A role for bcl-2 in notch1-dependent transcription in thymic lymphoma cells

Abstract

Notch1 is a transcription factor important for T-cell development. Notch1 is active in double negative (DN) thymocytes, while being depressed in double positive (DP) thymocytes. Synchronously, the expression of Bcl-2 becomes downregulated during the transition from DN to DP thymocytes. We previously observed that overexpression of an intracellular active Notch1 (ICN) in Bcl-2-positive 2B4 T cells leads to the transcription of Notch1-regulated genes. However, these genes were not induced in Bcl-2-negative DP PD1.6 thymic lymphoma cells overexpressing ICN. Here we show that, when Bcl-2 is simultaneously introduced into these cells, Notch-regulated genes are transcribed.

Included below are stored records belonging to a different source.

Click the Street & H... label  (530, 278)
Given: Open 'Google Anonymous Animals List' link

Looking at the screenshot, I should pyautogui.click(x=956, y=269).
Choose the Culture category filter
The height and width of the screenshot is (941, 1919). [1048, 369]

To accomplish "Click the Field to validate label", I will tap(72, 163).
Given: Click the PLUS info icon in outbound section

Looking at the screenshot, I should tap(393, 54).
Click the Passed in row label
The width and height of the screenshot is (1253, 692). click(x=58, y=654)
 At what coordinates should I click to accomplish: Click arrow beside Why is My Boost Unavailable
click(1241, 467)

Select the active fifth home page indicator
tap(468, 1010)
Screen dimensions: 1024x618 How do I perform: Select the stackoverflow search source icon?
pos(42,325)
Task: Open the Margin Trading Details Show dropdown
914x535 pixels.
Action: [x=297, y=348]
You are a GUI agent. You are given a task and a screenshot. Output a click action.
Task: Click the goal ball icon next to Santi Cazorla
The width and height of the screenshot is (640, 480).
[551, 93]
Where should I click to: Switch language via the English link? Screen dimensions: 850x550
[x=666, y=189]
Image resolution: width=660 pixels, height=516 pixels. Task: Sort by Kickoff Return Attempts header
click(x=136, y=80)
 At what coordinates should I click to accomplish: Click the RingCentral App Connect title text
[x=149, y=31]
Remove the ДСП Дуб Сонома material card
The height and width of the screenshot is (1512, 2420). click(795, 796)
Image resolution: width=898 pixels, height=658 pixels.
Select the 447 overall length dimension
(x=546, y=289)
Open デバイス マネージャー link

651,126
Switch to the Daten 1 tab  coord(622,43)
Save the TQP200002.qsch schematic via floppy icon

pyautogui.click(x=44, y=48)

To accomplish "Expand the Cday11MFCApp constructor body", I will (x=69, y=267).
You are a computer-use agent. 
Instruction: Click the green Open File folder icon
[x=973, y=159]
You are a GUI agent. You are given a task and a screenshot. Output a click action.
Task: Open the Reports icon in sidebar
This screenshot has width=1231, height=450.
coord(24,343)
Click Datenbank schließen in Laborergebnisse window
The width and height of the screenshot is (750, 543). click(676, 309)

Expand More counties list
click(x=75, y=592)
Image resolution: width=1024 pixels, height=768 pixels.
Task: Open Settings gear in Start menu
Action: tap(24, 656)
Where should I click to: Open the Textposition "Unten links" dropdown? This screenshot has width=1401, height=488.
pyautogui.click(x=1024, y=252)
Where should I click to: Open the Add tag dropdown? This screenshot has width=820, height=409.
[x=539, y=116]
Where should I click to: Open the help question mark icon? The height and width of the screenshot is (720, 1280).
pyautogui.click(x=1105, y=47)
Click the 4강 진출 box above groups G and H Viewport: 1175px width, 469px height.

Only in the presence of both Bcl-2 and ICN, PD1.6 thymic lymphoma cells become resistant to glucocorticoid (GC)-induced apoptosis. Our data suggest that Bcl-2 plays a role in modulating Notch1 function in T cells.

Figure 1

(a) Induction of Deltex1 and Hes1 expression in PD1.6 cells overexpressing both ICN-Notch1 and Bcl-2. Reverse transcriptase-polymerase chain reaction (RT-PCR) analysis of the indicated cells. GAPDH was used as loading control. (b) Western blot analysis of Bcl-2 and Notch1 expression in PD1.6, PD1.6Bcl-2, PD1.6Notch1, and PD1.6Bcl-2Notch1 cells. α-Tubulin was used as loading control.

Figure 2

PD1.6 cells overexpressing both ICN-Notch1 and Bcl-2 become resistant to dexamethasone (Dex)-induced apoptosis. The cells were exposed to 100 nM Dex for the indicated time periods, followed by analysis of propidium iodide (PI) positive cells on flow cytometry. Untreated cells were used as control. *P < 0.04  **P < 0.01.

Figure 3

PD1.6Bcl-2Notch1 cells show reduced GR expression. Western blot analysis of untreated or Dex-treated (100 nM, 2 hrs) cells. α-Tubulin was used as loading control.